Quite by accident Bull had discovered that the only way he could find acceptance among the Shahiyena was to turn his back completely, irrevocably, on his white father and the white world. Although there were enough reminders of the mixed blood flowing through his veins, what Bull nonetheless hated himself for was the white taint to that blood. More than anything he feared that it would one day prove a stain to his medicine, his power, would ultimately undo his life.
Try as he might through that solitary journey of his last winter, Bull’s time alone had done nothing more than allow him to brood on just how much he differed from the rest of these young warriors crowding the camp. Though he stood taller, though he might be bigger, of greater muscle, Bull wanted none of that. More than anything, he wanted to be dark-haired, black-eyed like them. He wanted most to have a father he could walk with through this camp of Hotamitanyo. A warrior father. A father he could be proud of. Not one of the enemy.
So he sat and cleaned his heavy pistol this last day before they would ride forth at dawn, drawing the cleaning cloth in and out of the barrel of the Walker Colt he had taken out of the dead, frozen hands of a soldier near the pine fort two winters before at the place where the Shahiyena and Lakota had slaughtered the hundred-in-the-hand. Others had claimed the muzzle-loading rifles. Bull had instead rushed in to claim one of the many-shoots pistols: a powerful, destructive weapon.
“You clean that gun so much, you will wear it out,” chided Porcupine as he settled to his haunches in the shade beside his friend.
“Yours could stand some cleaning too,” Bull said sourly, not looking up from his task.
Porcupine sighed as he leaned back against the buffalo-hide lodge. “This magic that sent you riding into the teeth of last winter, it did not help you find the father you seek.
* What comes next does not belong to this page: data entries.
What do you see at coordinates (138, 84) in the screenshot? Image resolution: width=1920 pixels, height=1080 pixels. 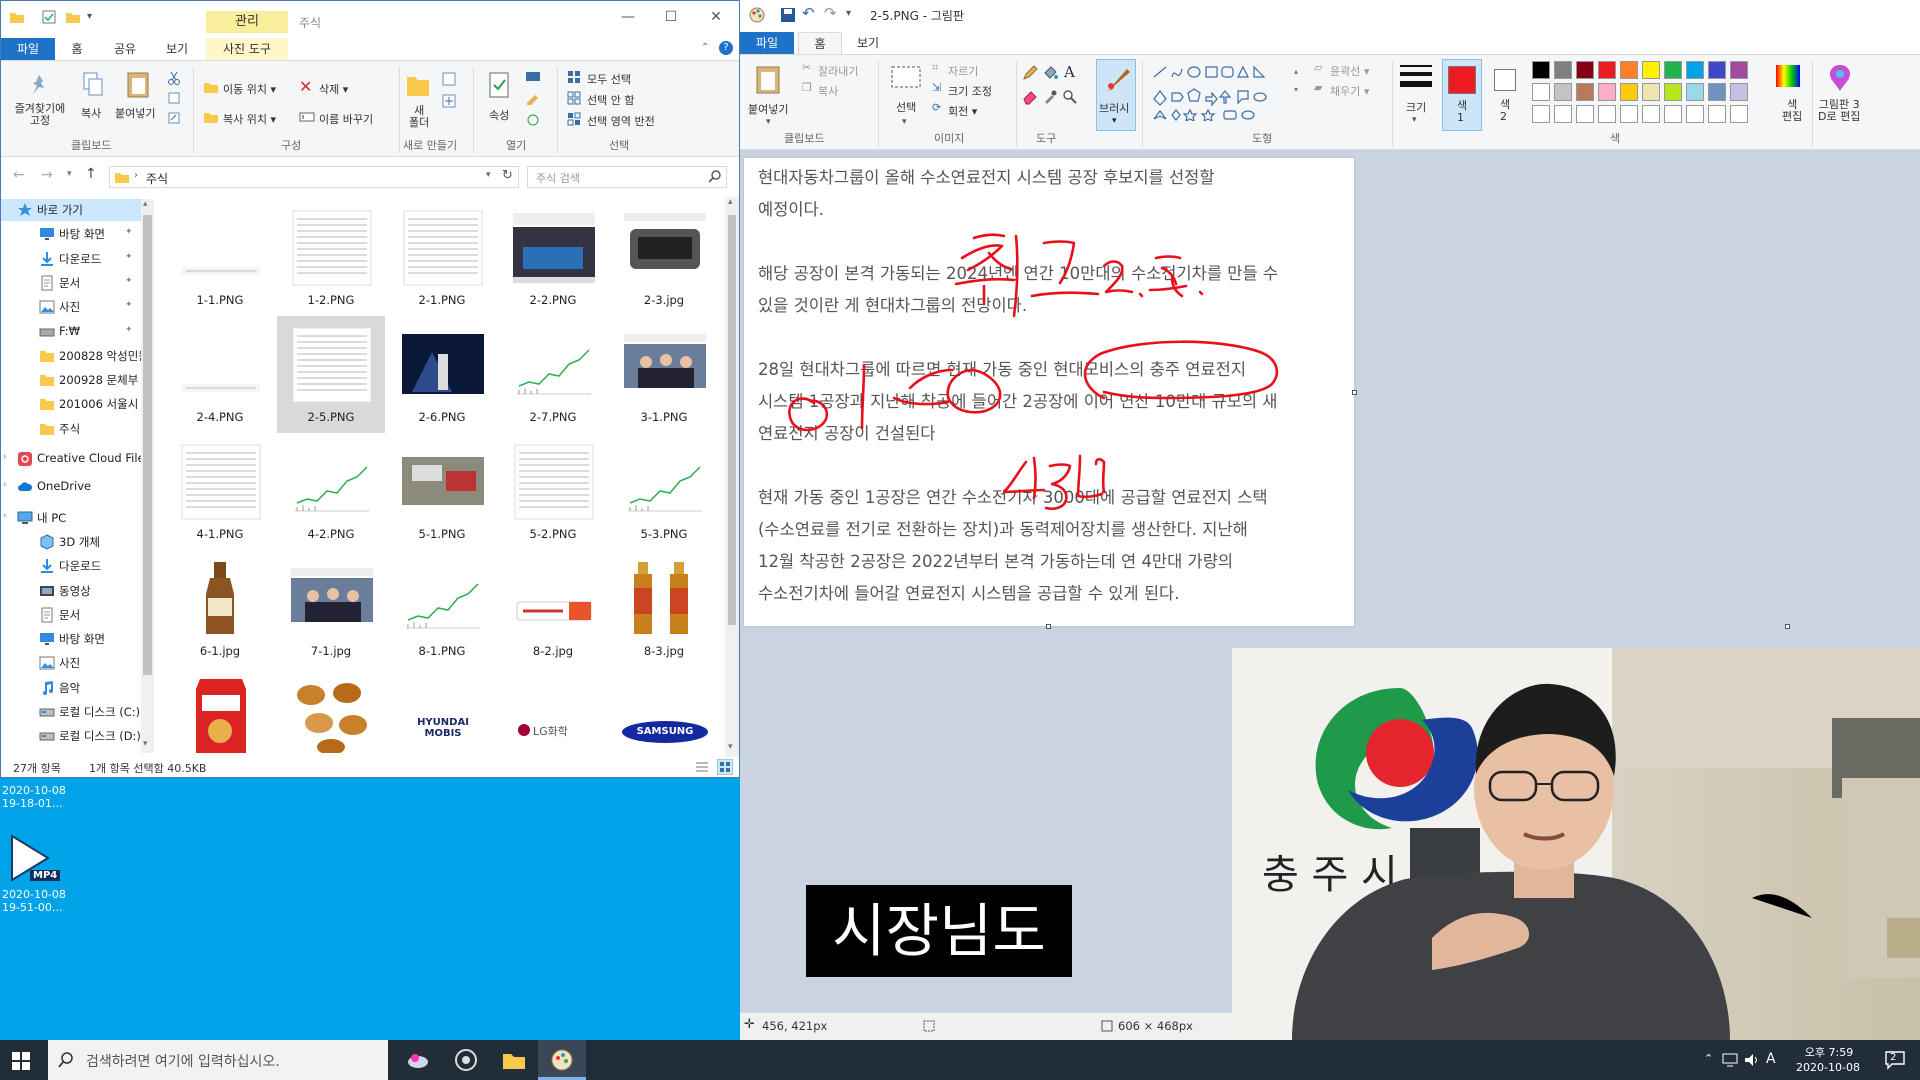 I see `paste-icon` at bounding box center [138, 84].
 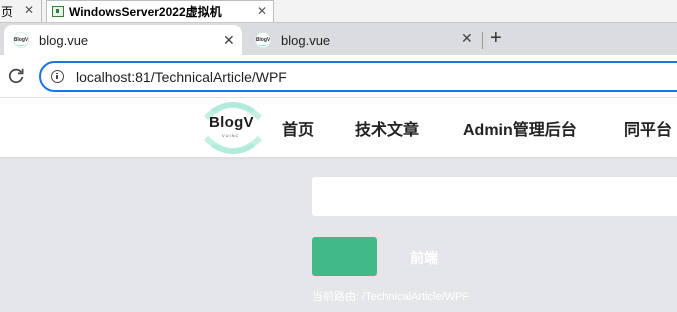 What do you see at coordinates (391, 297) in the screenshot?
I see `current-route-text: 当前路由: /TechnicalArticle/WPF` at bounding box center [391, 297].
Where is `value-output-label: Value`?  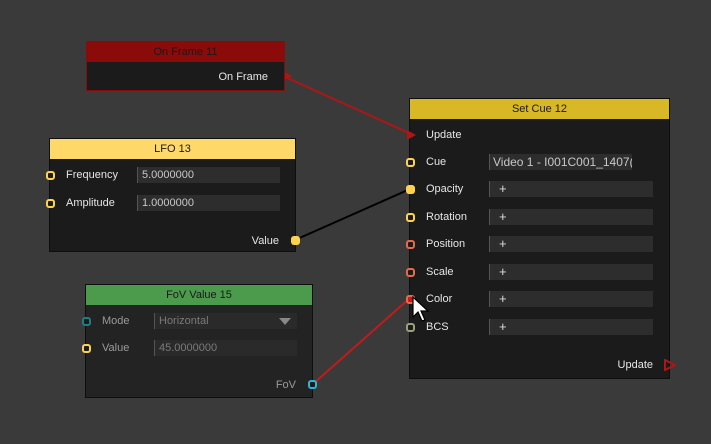
value-output-label: Value is located at coordinates (265, 241).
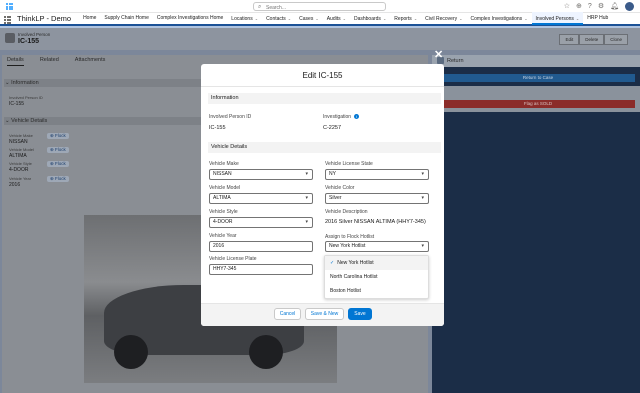 This screenshot has width=640, height=393. What do you see at coordinates (614, 6) in the screenshot?
I see `bell-icon: 🔔︎` at bounding box center [614, 6].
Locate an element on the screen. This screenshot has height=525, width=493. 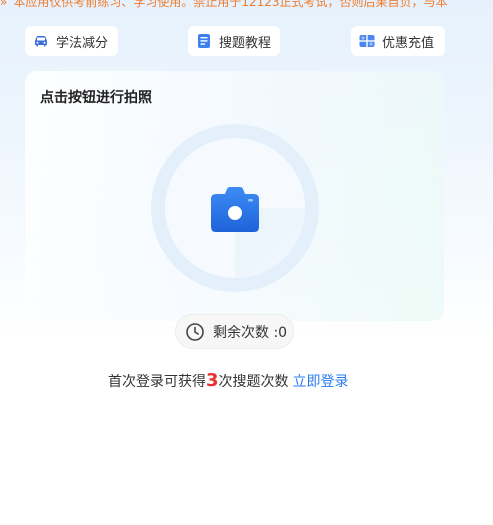
login-prompt-suffix: 次搜题次数 is located at coordinates (254, 382).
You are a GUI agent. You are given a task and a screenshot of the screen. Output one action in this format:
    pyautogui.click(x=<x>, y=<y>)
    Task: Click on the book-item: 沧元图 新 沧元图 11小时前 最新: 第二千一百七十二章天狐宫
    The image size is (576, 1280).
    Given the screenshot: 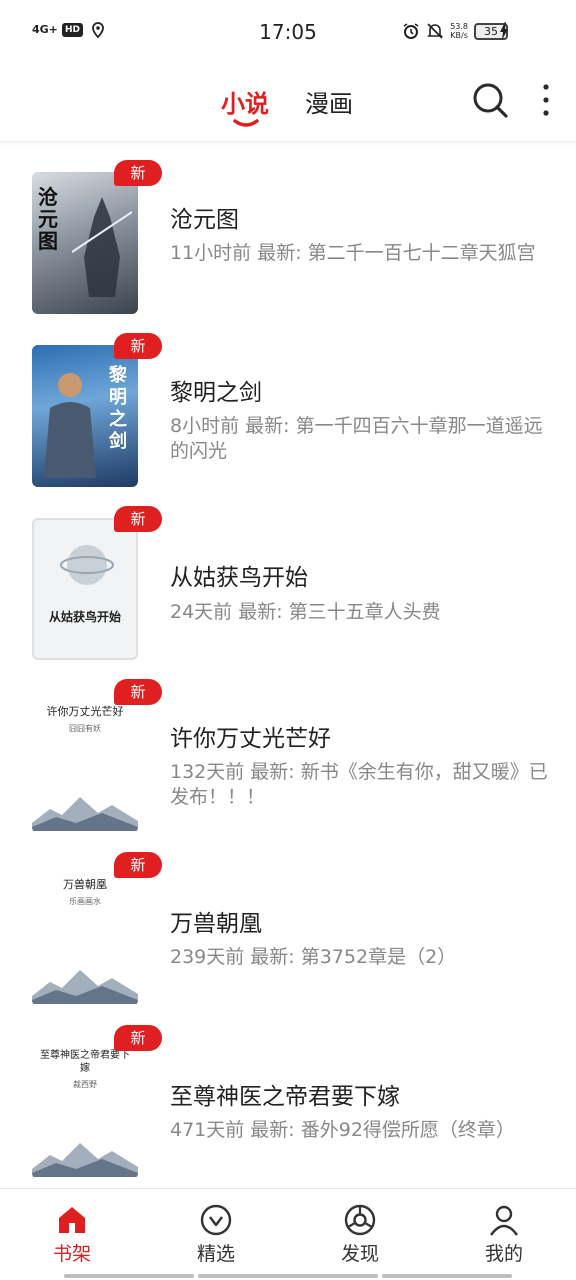 What is the action you would take?
    pyautogui.click(x=288, y=245)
Why are you so sure you will find him now?”
He stayed his hands, the powder-streaked rag protruding from both ends of the pistol barrel. “Last winter I hoped to find word of him, or my mother. The time of cold is a season when the soldiers do not march, when the army does not need its scouts—its eyes and ears to guide the soldiers to the sleeping Indian camps.”
“You believed you would find this father of yours in a lodge where you, would also find your mother?”
He nodded, then said, “But I found neither one of them,” as he dragged the oiled rag from the barrel. “So now I have greater faith in the journey we will make this summer. If we kill enough white men, capture enough women, steal enough of their spotted buffalo and bum enough of their dirt lodges—the pony soldiers will come after us.”
Porcupine snorted. “That is one certainty no man will gamble against, Bull. The white man always swats back at that which troubles him.”
Bull nodded. “Yes. But even more important—I know I will find my father this summer. If we kill and steal and rape and kidnap enough—then we will leave a wide and bloody trail for the army to follow.”
“And you believe your father will lead the soldiers on that trail we will leave them to follow?”